REPÈRESInscription à l’ordre : les règles à connaître
1 Qui doit s’inscrire à l’Ordre des pharmaciens ?
Tous les pharmaciens qui veulent exercer leur profession doivent s’inscrire au tableau de l’Ordre. Cette obligation concerne aussi bien les pharmaciens en libéral que salariés (officine, industrie, PUI…). En revanche, pas d’inscription pour les pharmaciens inspecteurs de santé publique, ceux des agences régionales de santé, fonctionnaires ou du service de santé des armées.
Quant aux pharmaciens employés dans les parapharmacies ou la grande distribution, ils ne peuvent pas s’inscrire à l’Ordre.
2 Comment s’inscrire ?
Le pharmacien doit remplir un formulaire téléchargeable sur le site de l’Ordre en fonction de la section dont il dépend. Parmi les principaux renseignements demandés, il doit indiquer son état civil, ses diplômes et compétences, les expériences professionnelles, le lieu d’exercice et, pour les pharmaciens dépendant de la section D, leur fonction…
Les candidats doivent aussi fournir une photocopie de leur carte d’identité et une copie du ou des diplômes, ainsi que des pièces complémentaires selon leur activité. Par exemple, un titulaire exerçant dans une société d’exercice libéral doit remettre une copie de la licence.
Le dossier complet du titulaire doit être adressé par lettre recommandée avec accusé de réception au président du conseil régional de l’Ordre.
Les pharmaciens adjoints doivent envoyer leur dossier au président du conseil central de la section D.
3 Comment la demande est-elle examinée ?
Le conseil régional ou central examine les titres et qualités du candidat. Il vérifie que ce dernier remplit, selon l’Ordre, « les garanties de compétence, de moralité et d’indépendance professionnelle ou les autres conditions prévues par la loi ».
Si le conseil a un doute surla compétence professionnelle du pharmacien, il peut demanderune expertise.
Celle-ci est menée par trois pharmaciens de la section concernée. L’insuffisance professionnelle conduit à un refus d’inscription assorti d’obligations de formation.
Une nouvelle demande d’inscription sera possible en justifiant le suivi des formations.
4 Quels sont les délais nécessaires ?
Dès réception du dossier, le conseil régional ou central a trois mois (cinq mois en cas d’expertise) pour examiner la demande.
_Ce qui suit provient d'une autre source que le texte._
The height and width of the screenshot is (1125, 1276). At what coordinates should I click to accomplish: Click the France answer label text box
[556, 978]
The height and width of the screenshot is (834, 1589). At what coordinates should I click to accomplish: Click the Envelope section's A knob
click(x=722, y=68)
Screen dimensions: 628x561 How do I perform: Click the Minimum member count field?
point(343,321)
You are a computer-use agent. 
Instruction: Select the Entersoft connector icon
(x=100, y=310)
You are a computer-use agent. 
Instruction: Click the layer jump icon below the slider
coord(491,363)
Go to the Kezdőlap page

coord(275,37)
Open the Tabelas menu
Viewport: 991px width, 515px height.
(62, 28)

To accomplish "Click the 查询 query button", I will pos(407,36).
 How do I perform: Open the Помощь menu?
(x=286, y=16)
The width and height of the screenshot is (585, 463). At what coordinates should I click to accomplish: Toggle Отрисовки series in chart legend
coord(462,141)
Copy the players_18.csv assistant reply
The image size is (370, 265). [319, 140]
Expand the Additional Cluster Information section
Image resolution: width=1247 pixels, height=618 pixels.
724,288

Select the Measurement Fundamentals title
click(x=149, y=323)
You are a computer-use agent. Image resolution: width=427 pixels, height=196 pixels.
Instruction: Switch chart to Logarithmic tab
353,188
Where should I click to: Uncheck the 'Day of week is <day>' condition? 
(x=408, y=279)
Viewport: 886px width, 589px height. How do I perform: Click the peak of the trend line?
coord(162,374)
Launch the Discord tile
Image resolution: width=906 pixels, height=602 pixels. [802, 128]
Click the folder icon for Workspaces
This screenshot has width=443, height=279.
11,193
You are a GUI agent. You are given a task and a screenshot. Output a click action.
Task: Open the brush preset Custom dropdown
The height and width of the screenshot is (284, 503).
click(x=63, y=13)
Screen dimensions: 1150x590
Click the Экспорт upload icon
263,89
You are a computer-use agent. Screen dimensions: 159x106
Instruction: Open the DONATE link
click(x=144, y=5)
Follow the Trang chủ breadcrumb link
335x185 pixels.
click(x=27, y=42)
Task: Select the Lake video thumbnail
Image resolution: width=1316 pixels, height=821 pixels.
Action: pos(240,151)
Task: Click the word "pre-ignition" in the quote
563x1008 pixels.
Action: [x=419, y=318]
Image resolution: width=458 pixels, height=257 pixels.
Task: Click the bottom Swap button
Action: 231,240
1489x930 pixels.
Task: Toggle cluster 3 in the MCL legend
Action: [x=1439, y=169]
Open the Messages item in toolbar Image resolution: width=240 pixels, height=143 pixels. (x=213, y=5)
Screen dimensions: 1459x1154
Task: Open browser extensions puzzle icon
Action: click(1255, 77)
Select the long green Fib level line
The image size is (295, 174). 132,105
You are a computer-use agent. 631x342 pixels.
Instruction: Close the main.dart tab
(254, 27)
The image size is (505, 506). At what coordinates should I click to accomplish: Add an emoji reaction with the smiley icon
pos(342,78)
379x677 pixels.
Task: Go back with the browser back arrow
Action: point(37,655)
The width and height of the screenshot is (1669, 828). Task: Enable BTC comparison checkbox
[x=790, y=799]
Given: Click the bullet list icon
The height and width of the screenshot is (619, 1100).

Si elle est refusée, le pharmacien reçoit une lettre recommandée avec accusé de réception pour comparaître devant l’Ordre qui lui expliquera les raisons du refus.
Aucune réponse dans un délai de trois mois signifie un rejet de la demande avec possibilité de recours auprès du Conseil national de l’Ordre.
Attention ! Pour les pharmaciens d’outre-mer s’inscrivant à la section E, l’absence de réponse vaut acceptation du dossier.
M.C.
La cotisation à l’Ordre est-elle déductible des impôts ?
Pour le salarié et le titulaire, cette cotisation peut être déduite de leurs revenus et salaires s’ils optent pour les frais réels lors de leur déclaration de revenus. Toutefois, si le titulaire paye la cotisation d’un adjoint, ce dernier devra déclarer la somme sur sa déclaration au titre des avantages en nature.